Hej, na starcie witam wszystkich :)
O Nikonie EX 7x35 czytam już od dłuższego czasu i mam zagwozdkę. Rozważam w bliższej lub dalszej przyszłości zakup lornetki o niewielkich rozmiarach, typowo do obserwacji przyrody i nocnego nieba z ręki. Wspomniany Nikon z racji swoich kompaktowych rozmiarów (waga mi nie przeszkadza) oraz dużego pola wydaje się być trafnym wyborem.

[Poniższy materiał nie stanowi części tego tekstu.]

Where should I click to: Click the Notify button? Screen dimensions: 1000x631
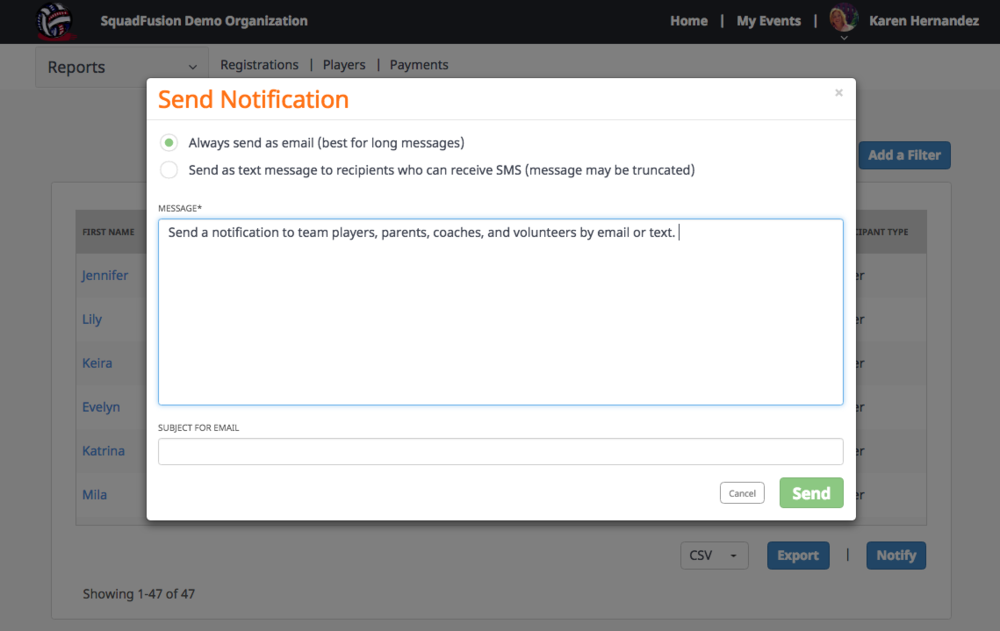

Jednak zastanawia mnie to jak ten maluch sprawdza się na podmiejskim niebie. Skoro M13 i M11 widać z dużego miasta, to na podmiejskim niebie nie powinno być tragedii? Niestety pod ciemne niebo jeżdżę raczej rzadko - brak samochodu i czasu.
Z zakupem się nie spieszę, póki co do obserwacji z ręki mam dachówkę 10x50, którą noszę z sobą niemalże wszędzie, choć nocą 10x to raczej z podpórką na ręce. Tak wiem są statywy, ale dla mnie to ZŁO, którego używam w zasadzie tylko do 15x70.
Alternatywnie myślałem jeszcze nad tańszym Vortexem Raptor 8.5x32, ale te 8.5 do ręki to nie wiem czy nie za dużo.